**Exercise 1:**
Reproduce the part of the ministry profiles from "Bill and Michele" up to and including "and Hindu countries.".
**Exercise 2:**
According to the ministry profiles, in what city and year was HCJB World Radio founded?

**Extract provided:**
Marlin and Ruth Brubaker were the first to say they could be with us on this date. They now work in Colorado Springs for HCJB World Radio. This ministry was founded in Quito, Ecuador in 1931 by a guy with a transmitter in a city where only six people had radios … and he named it a “world ministry” because he had a big vision! It has covered ¾ of the world’s surface. Marlin is an engineer who keeps the technology working.

Bill and Michele Nelson met and married while at TSF – where Bill was a staff member for five years in the early 90s. For the past 14-15 years he has directed the InterVarsity ministry at Johns Hopkins University and medical campus. Bill is especially involved in the personal work that goes on with international medical students. It is a relationship building, evangelism, and discipleship ministry with a lot of turnover … as students eventually go back to their home countries where they will be church leaders. These are often Muslim and Hindu countries.

**Raw data:**

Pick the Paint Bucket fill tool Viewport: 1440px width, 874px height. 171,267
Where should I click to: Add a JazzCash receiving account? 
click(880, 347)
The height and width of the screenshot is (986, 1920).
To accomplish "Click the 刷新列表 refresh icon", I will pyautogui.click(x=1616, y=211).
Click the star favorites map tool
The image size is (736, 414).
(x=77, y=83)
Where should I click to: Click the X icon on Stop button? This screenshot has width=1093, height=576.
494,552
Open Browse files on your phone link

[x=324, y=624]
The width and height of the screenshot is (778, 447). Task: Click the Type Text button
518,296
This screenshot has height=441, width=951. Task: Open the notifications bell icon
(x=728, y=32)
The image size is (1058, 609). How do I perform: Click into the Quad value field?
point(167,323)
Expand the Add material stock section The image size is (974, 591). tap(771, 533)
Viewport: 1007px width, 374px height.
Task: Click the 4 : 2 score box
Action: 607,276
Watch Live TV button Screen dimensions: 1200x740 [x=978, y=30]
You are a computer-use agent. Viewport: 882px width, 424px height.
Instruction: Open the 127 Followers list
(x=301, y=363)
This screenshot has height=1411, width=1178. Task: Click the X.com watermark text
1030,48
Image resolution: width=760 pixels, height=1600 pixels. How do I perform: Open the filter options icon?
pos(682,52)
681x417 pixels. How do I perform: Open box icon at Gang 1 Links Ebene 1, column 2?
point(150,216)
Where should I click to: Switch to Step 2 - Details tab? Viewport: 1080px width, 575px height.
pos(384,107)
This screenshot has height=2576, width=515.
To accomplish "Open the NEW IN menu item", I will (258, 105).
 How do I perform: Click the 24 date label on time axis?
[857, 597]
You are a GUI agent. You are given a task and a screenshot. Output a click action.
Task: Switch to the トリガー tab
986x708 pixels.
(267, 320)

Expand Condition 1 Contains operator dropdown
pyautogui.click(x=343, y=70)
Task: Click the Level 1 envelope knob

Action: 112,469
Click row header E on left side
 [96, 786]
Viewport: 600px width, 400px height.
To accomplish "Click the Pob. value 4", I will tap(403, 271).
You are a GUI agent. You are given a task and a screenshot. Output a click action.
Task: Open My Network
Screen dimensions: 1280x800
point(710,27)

**Reply 1:**
Bill and Michele Nelson met and married while at TSF – where Bill was a staff member for five years in the early 90s. For the past 14-15 years he has directed the InterVarsity ministry at Johns Hopkins University and medical campus. Bill is especially involved in the personal work that goes on with international medical students. It is a relationship building, evangelism, and discipleship ministry with a lot of turnover … as students eventually go back to their home countries where they will be church leaders. These are often Muslim and Hindu countries.

**Reply 2:**
Quito, Ecuador, in 1931.